# Differential privacy

In cryptography, differential privacy aims to provide means to maximize the accuracy of queries from statistical databases while minimizing the chances of identifying its records.

## Motivation

Consider a trusted party that holds a dataset of sensitive private information (for example, medical records, movie viewing, or email usage) that would like to provide global, statistical information about the data.
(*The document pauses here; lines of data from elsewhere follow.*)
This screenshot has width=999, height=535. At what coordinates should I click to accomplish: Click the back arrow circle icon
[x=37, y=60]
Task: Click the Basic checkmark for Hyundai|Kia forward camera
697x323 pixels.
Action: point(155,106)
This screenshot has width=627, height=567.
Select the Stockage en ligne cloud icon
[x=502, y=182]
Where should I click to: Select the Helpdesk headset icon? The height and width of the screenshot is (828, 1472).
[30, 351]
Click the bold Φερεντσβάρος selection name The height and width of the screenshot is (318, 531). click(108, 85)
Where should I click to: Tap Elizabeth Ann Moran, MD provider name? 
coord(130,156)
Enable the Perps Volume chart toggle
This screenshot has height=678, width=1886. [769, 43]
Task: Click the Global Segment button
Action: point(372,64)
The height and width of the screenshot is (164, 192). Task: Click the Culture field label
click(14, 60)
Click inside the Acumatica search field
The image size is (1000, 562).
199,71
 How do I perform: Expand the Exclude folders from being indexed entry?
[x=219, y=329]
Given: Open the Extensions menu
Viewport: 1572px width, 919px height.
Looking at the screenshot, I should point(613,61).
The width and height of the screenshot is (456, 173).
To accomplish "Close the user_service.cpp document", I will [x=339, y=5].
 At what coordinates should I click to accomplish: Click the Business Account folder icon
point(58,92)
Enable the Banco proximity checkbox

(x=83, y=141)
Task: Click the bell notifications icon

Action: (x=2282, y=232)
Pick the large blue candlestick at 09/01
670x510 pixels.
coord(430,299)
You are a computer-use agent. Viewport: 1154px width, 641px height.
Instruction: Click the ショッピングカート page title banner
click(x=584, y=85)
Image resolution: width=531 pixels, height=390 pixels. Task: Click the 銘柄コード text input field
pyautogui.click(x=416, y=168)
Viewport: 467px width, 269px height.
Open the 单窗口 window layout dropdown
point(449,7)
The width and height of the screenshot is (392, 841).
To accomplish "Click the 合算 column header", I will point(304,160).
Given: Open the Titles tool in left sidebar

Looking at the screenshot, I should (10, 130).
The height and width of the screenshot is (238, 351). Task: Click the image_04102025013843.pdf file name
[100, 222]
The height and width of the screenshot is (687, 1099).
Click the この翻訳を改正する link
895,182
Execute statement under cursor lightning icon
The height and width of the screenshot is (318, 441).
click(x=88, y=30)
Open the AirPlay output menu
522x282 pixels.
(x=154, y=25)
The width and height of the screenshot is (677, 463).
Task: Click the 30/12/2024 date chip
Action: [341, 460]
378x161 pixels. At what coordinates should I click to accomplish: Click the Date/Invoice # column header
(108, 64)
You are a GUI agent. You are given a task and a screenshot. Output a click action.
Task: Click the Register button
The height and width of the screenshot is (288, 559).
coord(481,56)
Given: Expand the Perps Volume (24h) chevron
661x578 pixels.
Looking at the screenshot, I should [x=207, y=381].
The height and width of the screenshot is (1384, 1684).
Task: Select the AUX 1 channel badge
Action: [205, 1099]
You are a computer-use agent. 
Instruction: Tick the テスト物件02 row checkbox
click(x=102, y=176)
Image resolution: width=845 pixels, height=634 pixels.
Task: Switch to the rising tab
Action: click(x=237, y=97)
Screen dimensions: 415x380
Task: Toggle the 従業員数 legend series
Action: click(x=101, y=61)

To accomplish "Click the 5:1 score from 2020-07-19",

Such a system is called a statistical database. However, providing aggregate statistical information about the data may reveal some information about the individuals. In fact, various ad-hoc approaches to anonymizing public records have failed when researchers managed to identify personal information by linking two or more separately innocuous databases. Differential privacy is a framework for formalizing privacy in statistical databases introduced in order to protect against these kinds of deanonymization techniques.

### Netflix Prize

In 2007, Netflix offered a \$1 million prize for a 10% improvement in its recommendation system. Netflix also released a training dataset for the competing developers to train their systems. While releasing this dataset, they provided a disclaimer: To protect customer privacy, all personal information identifying individual customers has been removed and all customer ids [sic] have been replaced by randomly assigned ids [sic].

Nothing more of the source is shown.